そんな馬鹿なことはあり得ない!と思うかもしれないが、新型コロナウイルス感染下の公衆衛生の保持に於いては、嘘や不真実は許されるのである。
新型コロナウイルス(COVID-19)に関するWHOの「パンデミック」宣言を考えてみたら良い。日本国に於いて、このウイルスに罹った人は総人口の1%足らずであり、季節性インフルエンザの感染規模と同等またはそれ以下のendemic エンデミック(地域流行)又はepidemic エピデミック(流行)の範囲でしかない。

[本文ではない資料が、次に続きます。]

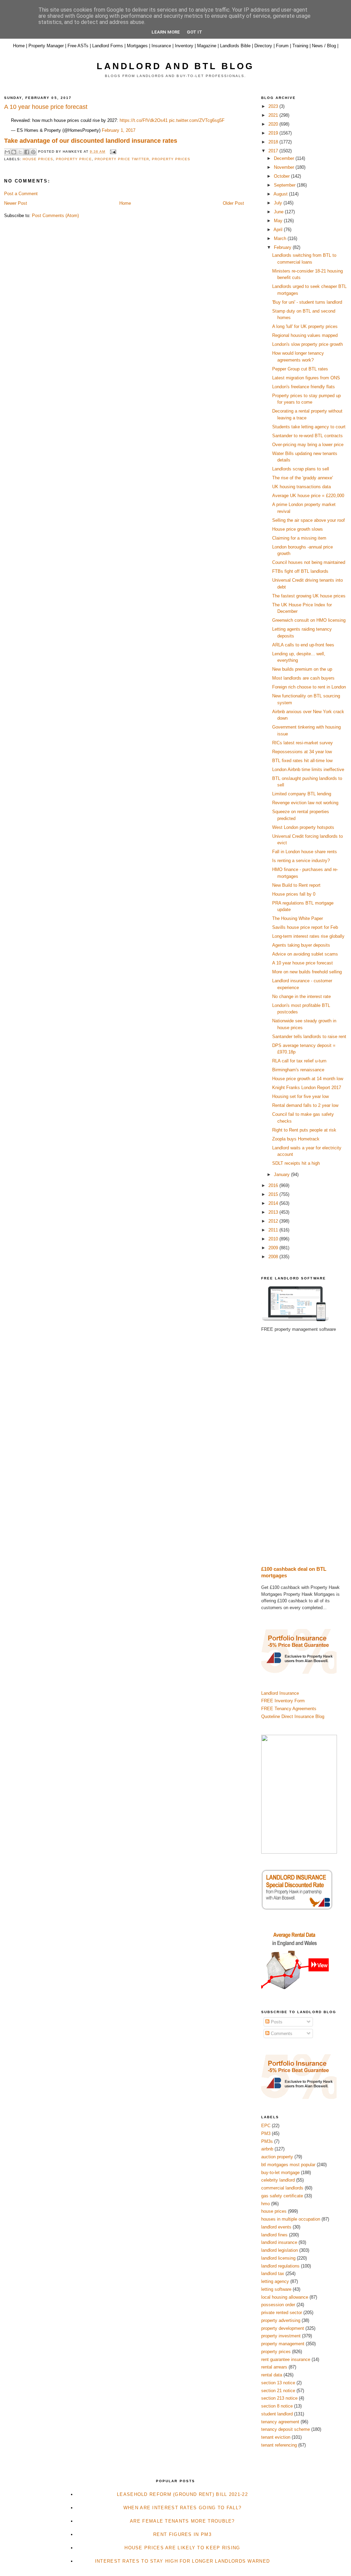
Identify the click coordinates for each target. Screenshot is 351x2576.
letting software (276, 2289)
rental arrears (274, 2367)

しかし、この感染症は国際社会に於いては人類にとっての脅威(パンデミック)とされている。これは我が国の感染状況に照らせば未だ明らかに事実の「誇張」であるが、人々があまり注意を払っていないとき、より良い公衆衛生の結果を達成するために誇張したり(不真実)嘘をついたりすることは、人々に注意を払わせ、結果として命を救うことになる。そのつく嘘が公共社会にとって利益となるのであるから「善意」に基づく嘘ということである。事実、WHOと米CDCは例えば、遺伝子ワクチン接種による免疫獲得の機序を過度に単純化したり、ワクチンの効果をあえて過大評価し非接種者が感染を拡大する主因であるとする。また、追加の接種を続けない限りパンデミックを抜け出すことはできないと言う。これらには多分に「誇張」がある。また、治験中で未だ確証(特に中長期の安全性)もない「安全性」を喧伝することは「善意」に基づく嘘または不真実である。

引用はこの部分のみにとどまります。